▸ 과제 요구 사항
기록의 첫 줄부터 "point(90,359)"라는 내용이 있는 줄까지를 번호 목록으로 정리하시오. 빈 줄과 그림은 답에서 빼시오.

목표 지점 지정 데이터
----
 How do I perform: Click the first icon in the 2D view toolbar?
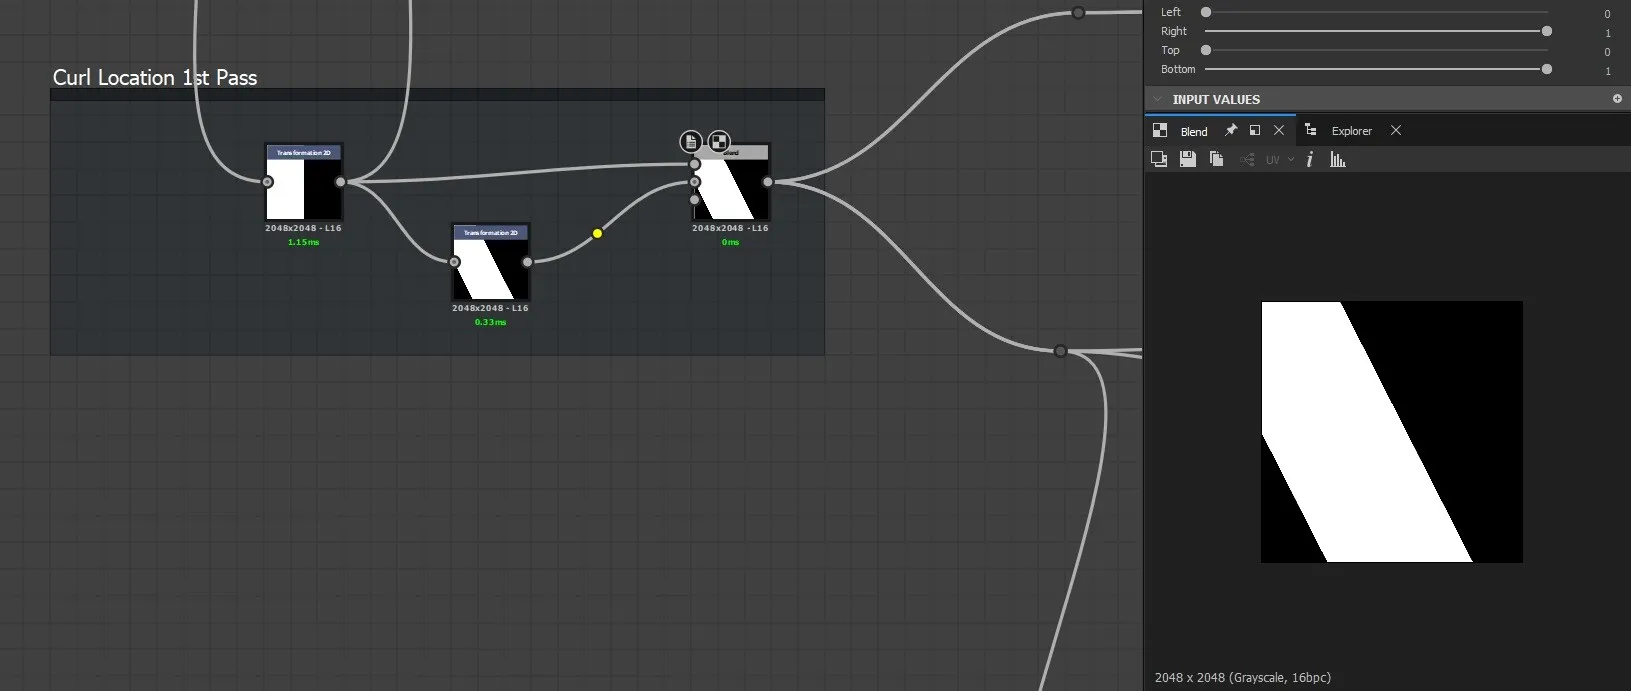pos(1159,159)
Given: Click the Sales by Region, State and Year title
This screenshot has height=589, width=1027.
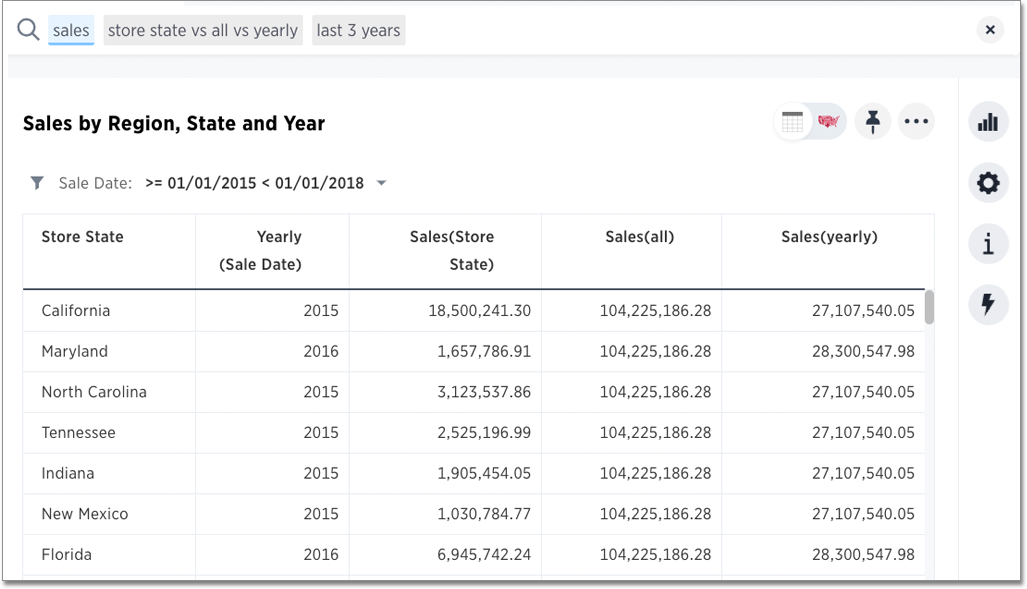Looking at the screenshot, I should coord(173,123).
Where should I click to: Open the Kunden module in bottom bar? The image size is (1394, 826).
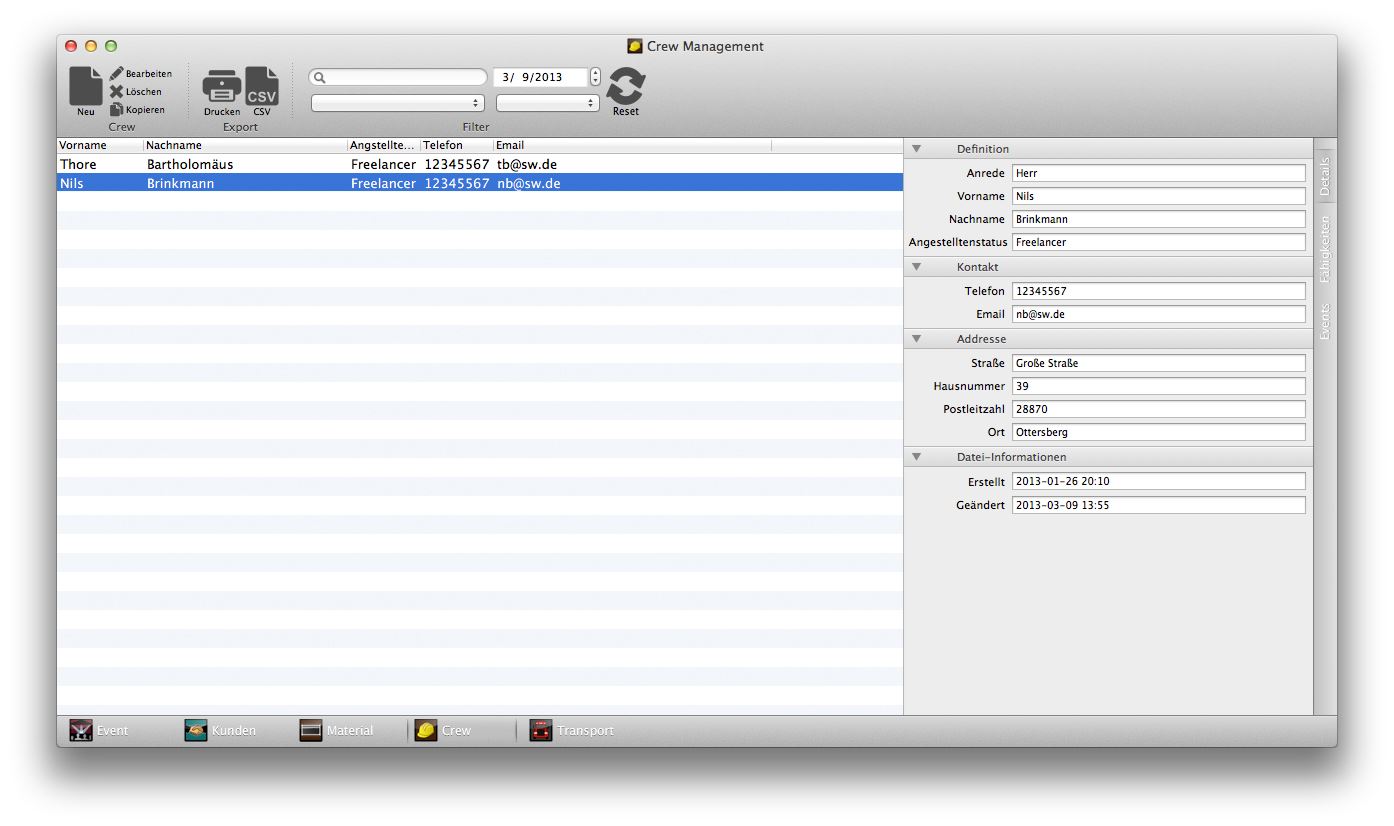(x=196, y=731)
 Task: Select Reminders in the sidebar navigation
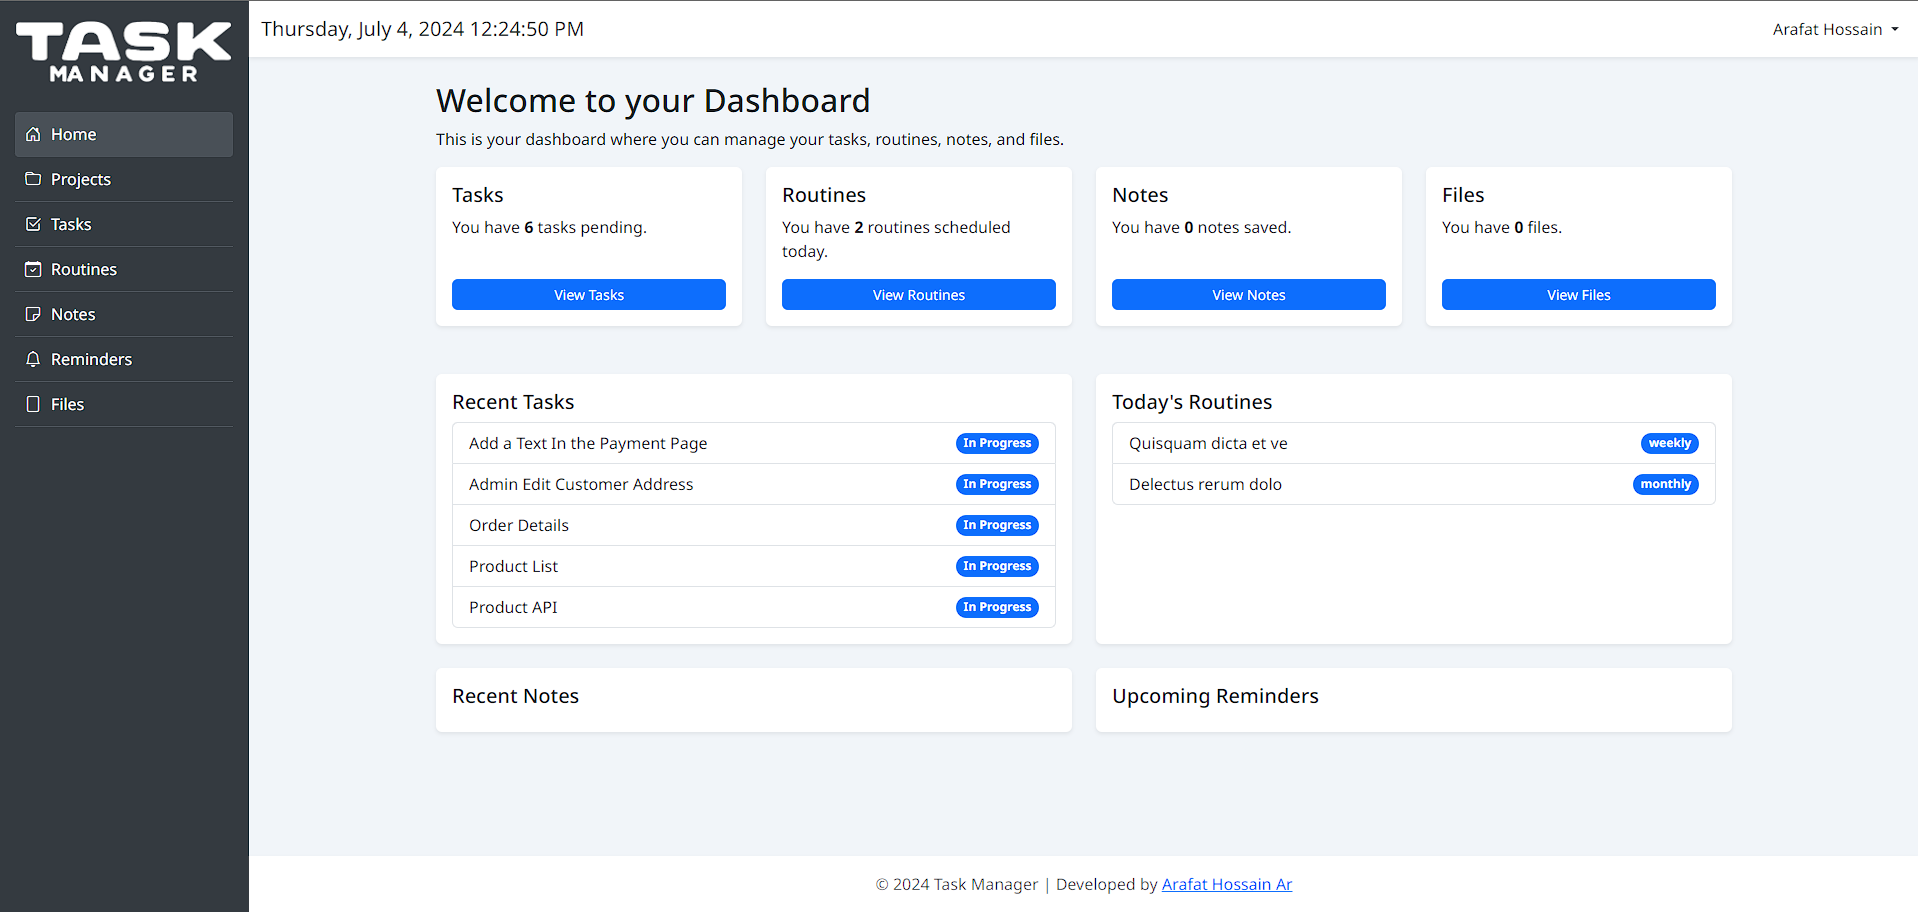point(90,359)
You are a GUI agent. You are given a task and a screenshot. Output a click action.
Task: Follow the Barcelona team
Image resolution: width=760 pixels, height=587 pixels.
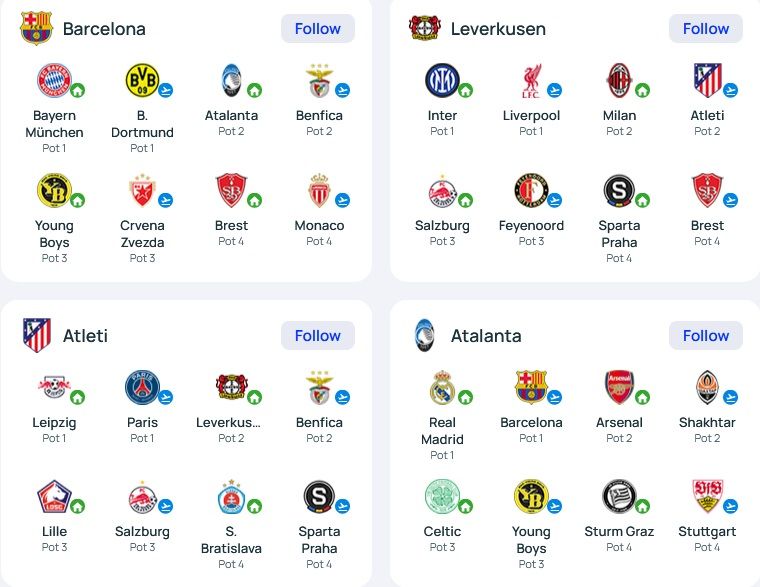pyautogui.click(x=318, y=29)
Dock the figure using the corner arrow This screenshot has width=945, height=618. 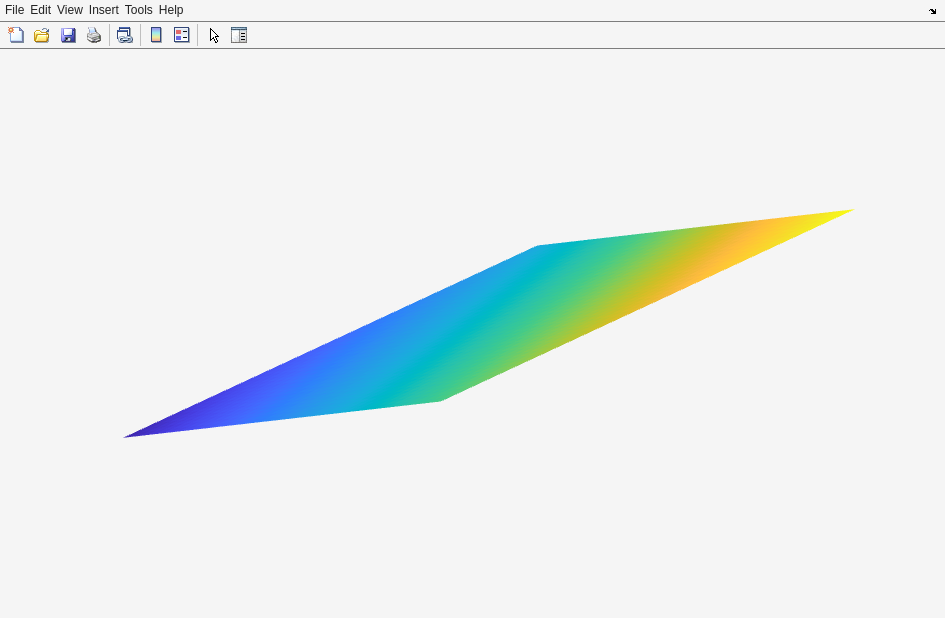pyautogui.click(x=932, y=11)
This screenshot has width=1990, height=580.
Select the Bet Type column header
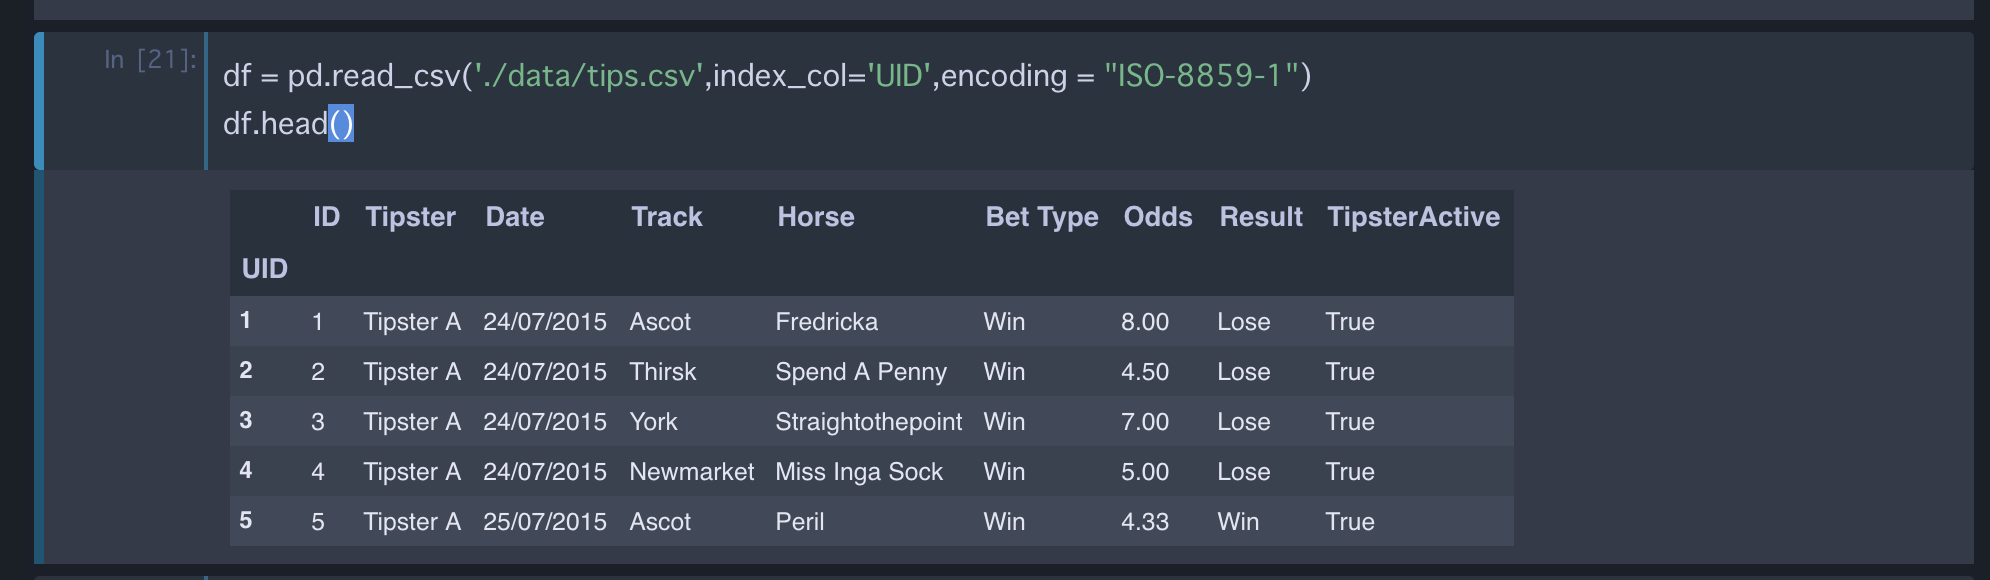(1042, 217)
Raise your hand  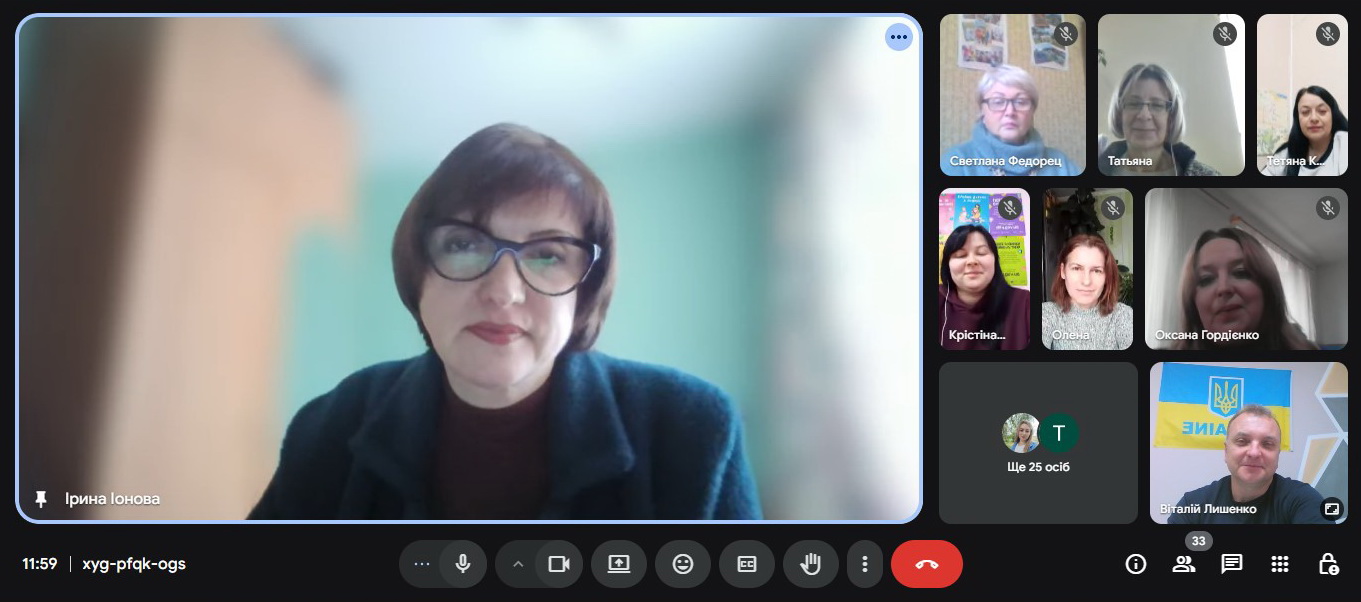(810, 564)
----
▸ 완성된 과제
1.  How do I perform: Click the first icon in the 2D view toolbar?
2. pos(1159,159)
3. Given: Click the Sales by Region, State and Year title
4. This screenshot has height=589, width=1027.
5. Looking at the screenshot, I should coord(173,123).
6. Where should I click to: Open the Kunden module in bottom bar? The image size is (1394, 826).
7. (x=196, y=731)
8.  Task: Select Reminders in the sidebar navigation
9. point(90,359)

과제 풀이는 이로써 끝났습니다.